La montée en puissance de la Chine en tant que puissance régionale en Extrême-Orient et en tant que puissance économique mondiale constitue une menace constante à cette domination. La Chine a déboursé d’importantes sommes d’argent pour se doter d’une base solide partout dans le monde. Bien que son approche économique du monde soit un énorme inconvénient à sa montée en puissance, elle est le premier grand challenger mondial possible pour les États-Unis depuis 1990.

L’essor économique rapide de la Chine s’explique par les exportations à bas prix de matériaux dont le monde a grand besoin. Cela a souvent généré des excédents dans son économie. Cela a également donné à la Chine la capacité de réaliser des projets de grande envergure dans le monde entier et même d’accorder des prêts. Lentement et avec le temps, la Chine prend le contrôle d’actifs de l’Asie vers l’Afrique – à titre de démonstration pratique, elle a récemment pris possession du port maritime de Mombasa au Kenya et le port maritime de Gwadar au Pakistan a été loué jusqu’en 2059.

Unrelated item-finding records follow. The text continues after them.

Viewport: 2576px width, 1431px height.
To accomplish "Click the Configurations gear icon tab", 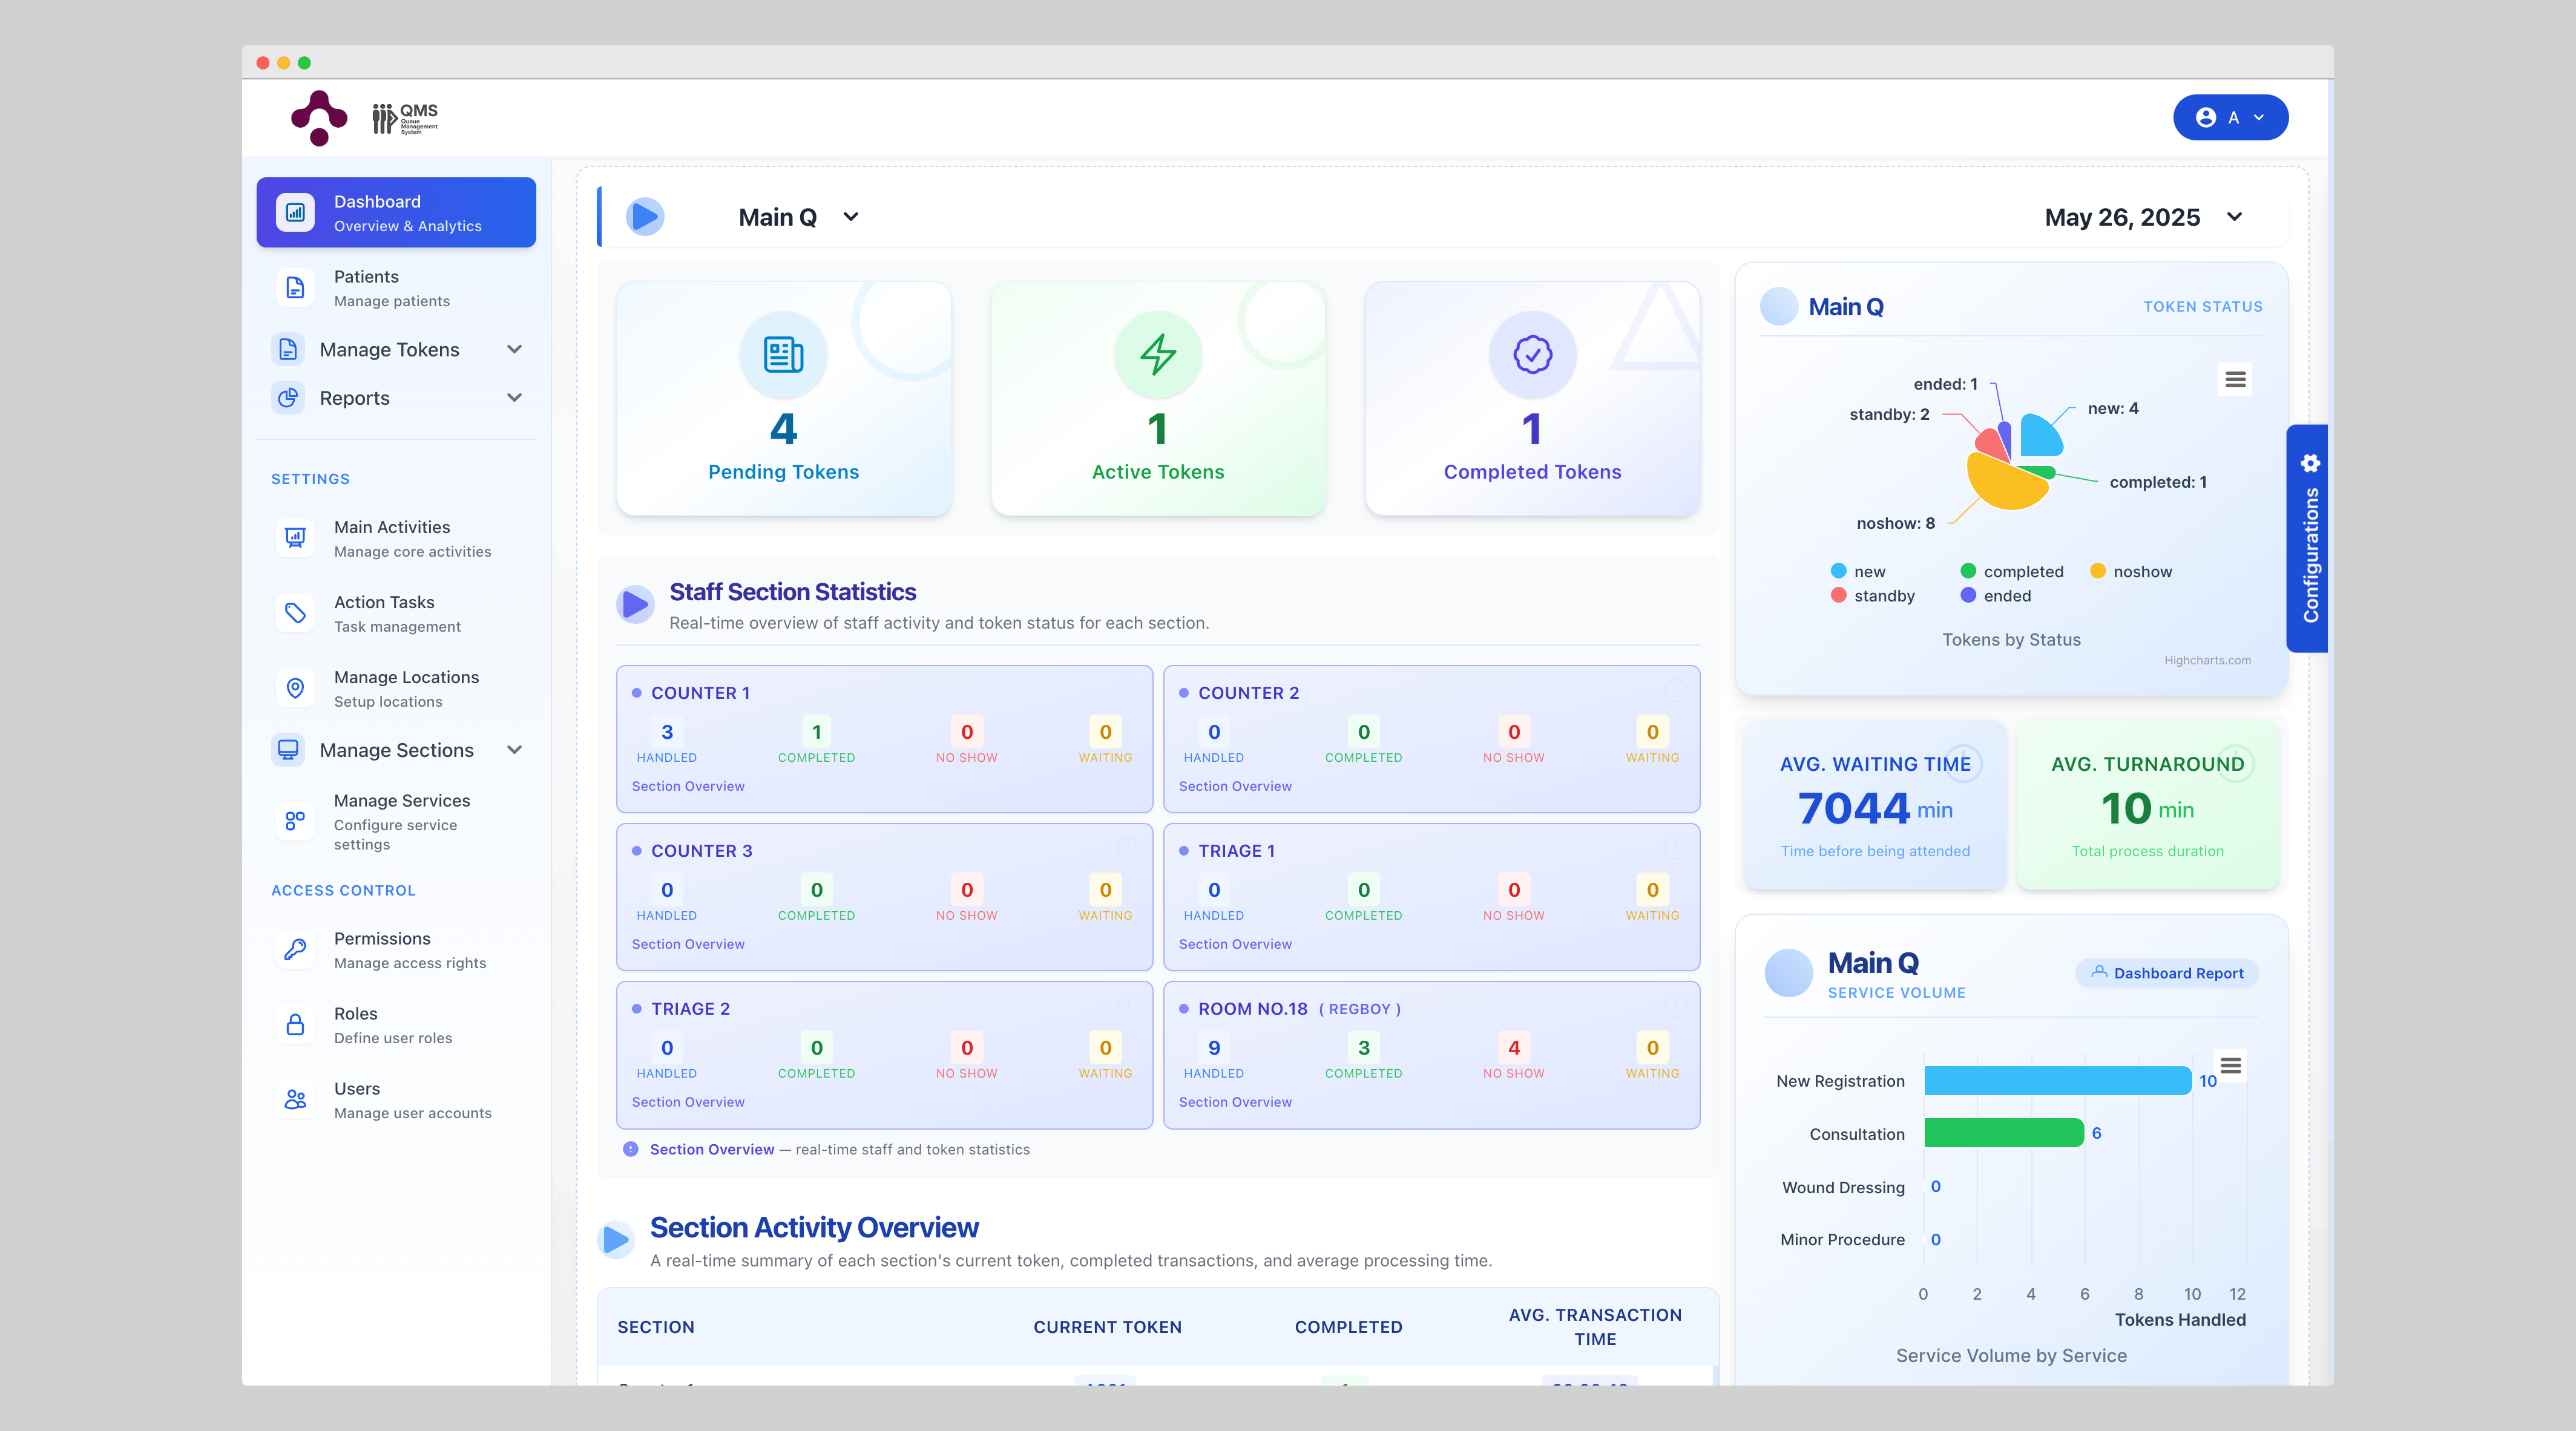I will coord(2310,464).
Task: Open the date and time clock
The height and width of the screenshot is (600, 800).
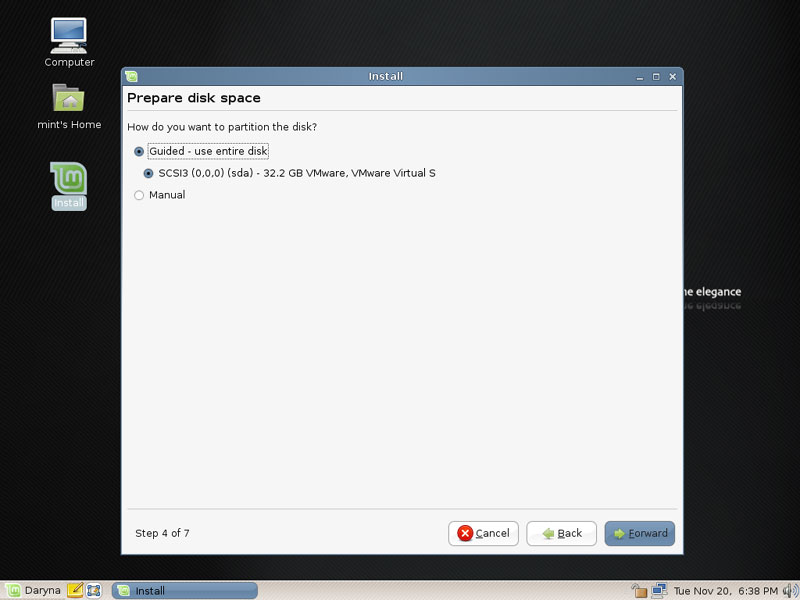Action: [726, 591]
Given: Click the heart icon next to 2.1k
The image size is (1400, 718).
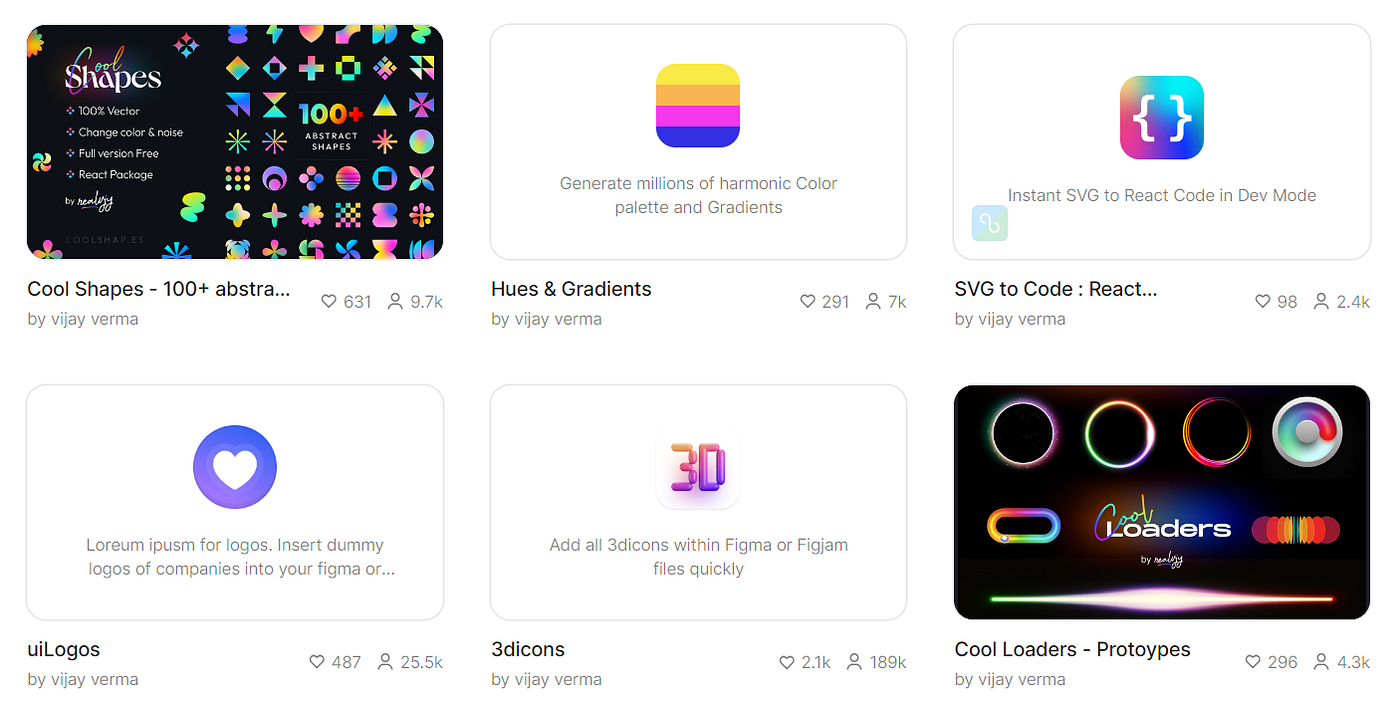Looking at the screenshot, I should pyautogui.click(x=787, y=662).
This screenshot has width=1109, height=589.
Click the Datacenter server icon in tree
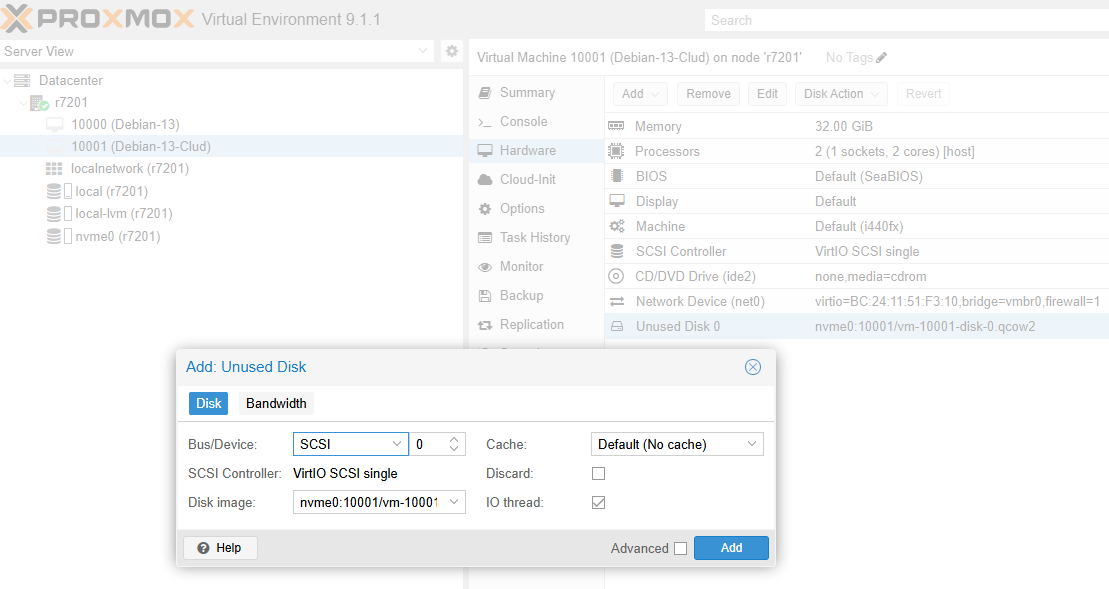[x=22, y=80]
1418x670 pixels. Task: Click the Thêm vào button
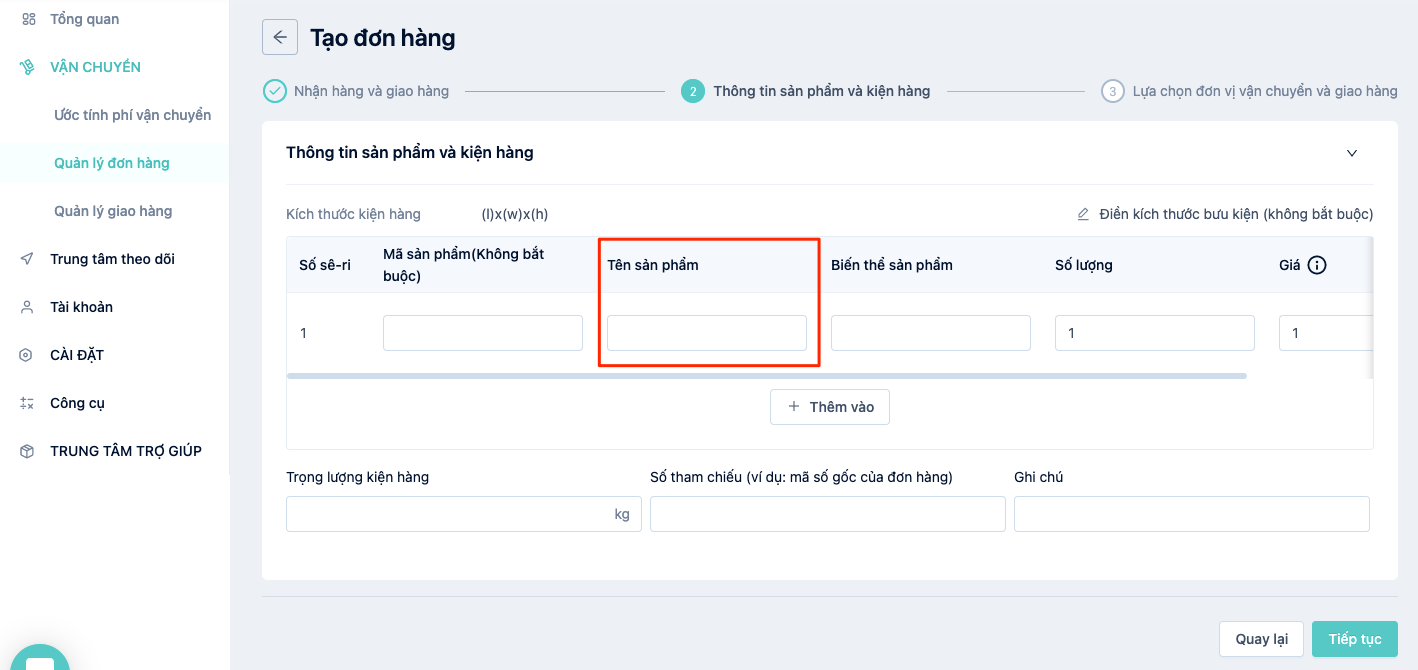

Le principal désavantage auquel les États-Unis sont confrontés n’est pas seulement le fait que la Chine leur vole le marché en vendant des produits similaires – jouets, appareils comme les ordinateurs et les téléphones, l’industrie automobile, etc. – à des prix très bas et en consentant à des prêts à taux bon marché, c’est aussi que la Chine utilise la structure économique internationale conçue et promue par les États-Unis eux-mêmes : le capitalisme mondial/le libre-échange/mondialisation et la liberté du marché. Les États-Unis transcendent les politiques et les stratégies qui ont contribué à asseoir leur position de superpuissance. Après la guerre froide et à la fin du XXe siècle, aucun pays ne pouvait contester sa domination économique, sans parler de sa puissance de feu militaire. Au tournant du XXIe siècle, la Chine est devenue une puissance économique par l’utilisation des technologies qu’elle a obtenues et reproduites des États-Unis – ce qui constitue sa principale faiblesse face aux États-Unis.

Apparemment, l’endiguement de la Chine a échoué, de sorte que les États-Unis ont décidé de changer de cap stratégiquement afin de protéger leurs intérêts – seulement leurs intérêts permanents. En d’autres termes, la mondialisation ou le capitalisme mondial n’est plus bénéfique pour les États-Unis; par conséquent, ils renient leur position et lancent des accusations contre le système et la stratégie commerciale de la Chine. La lutte contre le “terrorisme” et la garantie de la liberté universelle ne sont plus les premières priorités au service des intérêts des États-Unis. Repousser la Chine, oui.

Pour mettre le capitalisme mondial en perspective, les facteurs politiques doivent y être liés car c’est le facteur le plus important pour une puissance. Comme ses actions l’indiquent, les États-Unis n’ont jamais eu l’intention de favoriser la prospérité par le biais de la mondialisation. C’est un mécanisme flagrant pour maintenir sa position de superpuissance. Maintenant qu’il ne fonctionne plus, il a choisi de l’ignorer et cela se voit dès la première décennie du 21ème siècle, lorsque les États-Unis ont commencé à établir des bases militaires sur différents continents, revenant ainsi à l’ancien style du colonialisme.